• DESCRIPTION OF THE TASK:
Answer these questions using the text below on university admissions and scholarships.
(a) Which courses are non-Bumiputera top scorers offered instead of critical courses?
(b) What share of overseas scholarship recipients does the text say are Malays?
(c) How many Nobel Prize winners provided references for Prof. K.S. Jomo?

• STUDY TEXT:
______

I read about the fiascos involving non-Bumiputera top scorers who are denied entry to critical courses at local universities and are offered forestry and fisheries instead. (My cousin scored 10 A1s for SPM and yet was denied a scholarship).
I read about UMNO Youth attacking the so-called meritocracy system because there are less than 60% Malay students in law and pharmacy whilst conveniently keeping silent about the fact that 90% of overseas scholarship recipients are Malays and that Malays form the vast majority in courses like medicine, accountancy and engineering at local universities.
I read about the Higher Education Minister promising that non-Bumiputera Malaysians will never, ever step foot into UiTM.I read about a poor Chinese teacher’s daughter with 11 A1s being denied a scholarship, while I know some Malay friends who scored 7 As and whose parents are millionaires being given scholarships.
I read about the brilliant Prof. K.S. Jomo who was denied a promotion to Senior Professor (not even to Head of Department) although he was backed by references from three Nobel Prize winners. Of course, his talent is recognised by a prestigious appointment at the United Nations.

______

Collected data entries:

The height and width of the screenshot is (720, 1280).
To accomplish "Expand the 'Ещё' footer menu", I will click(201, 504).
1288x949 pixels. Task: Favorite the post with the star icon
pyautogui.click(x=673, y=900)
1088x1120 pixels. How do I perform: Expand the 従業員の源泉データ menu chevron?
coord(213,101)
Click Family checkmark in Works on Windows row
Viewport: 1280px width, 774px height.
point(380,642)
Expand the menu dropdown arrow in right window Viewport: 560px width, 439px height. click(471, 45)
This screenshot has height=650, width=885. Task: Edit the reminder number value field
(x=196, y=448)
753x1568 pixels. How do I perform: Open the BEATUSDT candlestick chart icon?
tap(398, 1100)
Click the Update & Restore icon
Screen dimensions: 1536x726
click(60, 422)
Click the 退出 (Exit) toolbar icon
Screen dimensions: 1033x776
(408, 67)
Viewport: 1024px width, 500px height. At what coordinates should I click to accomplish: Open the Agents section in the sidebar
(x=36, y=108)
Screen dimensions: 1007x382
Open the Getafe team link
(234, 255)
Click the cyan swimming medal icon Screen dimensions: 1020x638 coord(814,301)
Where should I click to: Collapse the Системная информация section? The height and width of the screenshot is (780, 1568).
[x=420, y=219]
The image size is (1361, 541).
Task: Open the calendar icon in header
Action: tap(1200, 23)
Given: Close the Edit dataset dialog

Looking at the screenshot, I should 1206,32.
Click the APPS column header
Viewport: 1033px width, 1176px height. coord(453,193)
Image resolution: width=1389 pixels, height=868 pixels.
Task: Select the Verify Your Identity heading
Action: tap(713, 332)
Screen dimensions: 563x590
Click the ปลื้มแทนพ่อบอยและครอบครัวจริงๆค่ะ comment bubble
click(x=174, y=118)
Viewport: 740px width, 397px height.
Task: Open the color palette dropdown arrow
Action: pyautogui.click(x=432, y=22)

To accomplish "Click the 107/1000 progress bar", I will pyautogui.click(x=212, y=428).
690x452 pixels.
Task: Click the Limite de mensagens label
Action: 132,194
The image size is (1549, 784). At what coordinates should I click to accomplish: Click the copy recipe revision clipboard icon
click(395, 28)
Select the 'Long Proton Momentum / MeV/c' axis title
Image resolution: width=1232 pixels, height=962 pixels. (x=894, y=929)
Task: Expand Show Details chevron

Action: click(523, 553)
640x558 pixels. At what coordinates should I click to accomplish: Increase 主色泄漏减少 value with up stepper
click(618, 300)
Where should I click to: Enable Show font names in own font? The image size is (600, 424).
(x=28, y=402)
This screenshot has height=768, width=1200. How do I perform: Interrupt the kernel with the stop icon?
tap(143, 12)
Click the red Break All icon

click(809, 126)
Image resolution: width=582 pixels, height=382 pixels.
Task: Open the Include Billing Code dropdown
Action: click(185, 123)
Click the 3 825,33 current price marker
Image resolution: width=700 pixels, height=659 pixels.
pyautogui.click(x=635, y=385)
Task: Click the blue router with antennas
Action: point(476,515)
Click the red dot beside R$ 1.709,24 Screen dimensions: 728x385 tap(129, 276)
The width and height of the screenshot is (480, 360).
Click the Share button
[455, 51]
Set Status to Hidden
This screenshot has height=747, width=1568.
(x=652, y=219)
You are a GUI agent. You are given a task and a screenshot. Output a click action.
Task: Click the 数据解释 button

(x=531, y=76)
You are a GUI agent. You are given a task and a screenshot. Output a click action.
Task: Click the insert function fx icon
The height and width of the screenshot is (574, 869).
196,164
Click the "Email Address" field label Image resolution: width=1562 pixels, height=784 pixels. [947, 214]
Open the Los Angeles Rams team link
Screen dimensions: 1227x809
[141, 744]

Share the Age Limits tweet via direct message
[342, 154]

______

• COMPLETED TASK:
(a) Forestry and fisheries.
(b) 90%.
(c) Three.